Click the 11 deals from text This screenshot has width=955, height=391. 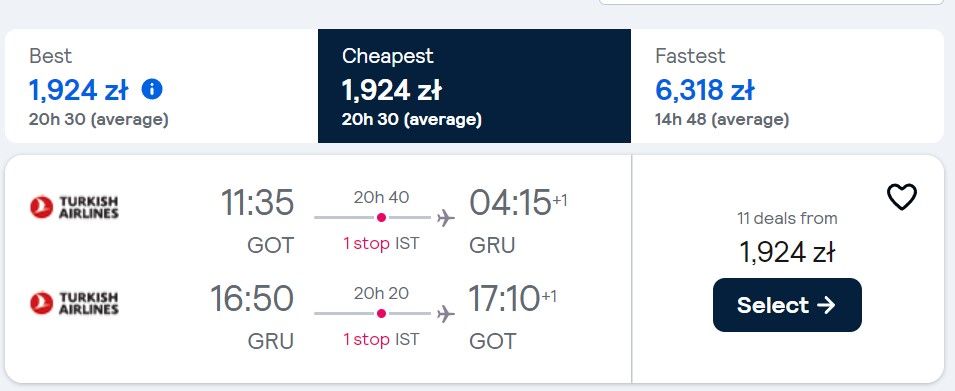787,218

▬▬▬

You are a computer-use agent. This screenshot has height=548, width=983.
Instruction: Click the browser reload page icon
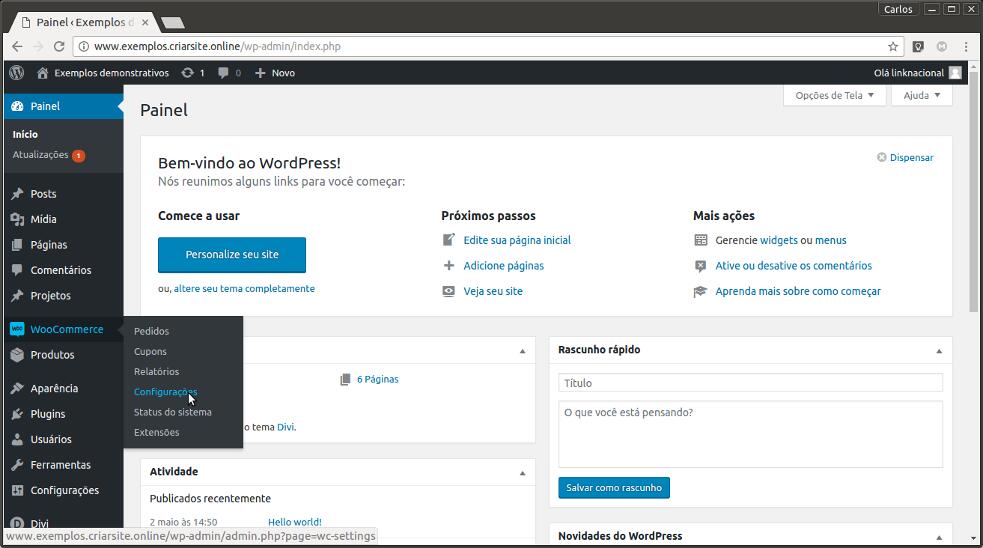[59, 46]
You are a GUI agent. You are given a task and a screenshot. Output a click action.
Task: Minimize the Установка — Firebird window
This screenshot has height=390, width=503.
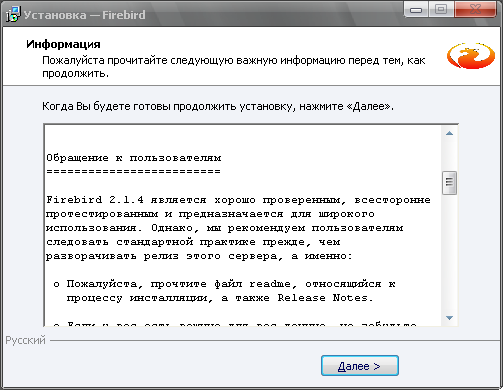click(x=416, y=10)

▬▬▬

> _Task statement_
Give only the number of lines in the entries above that hold the string "agent".

> _Response to this task_
2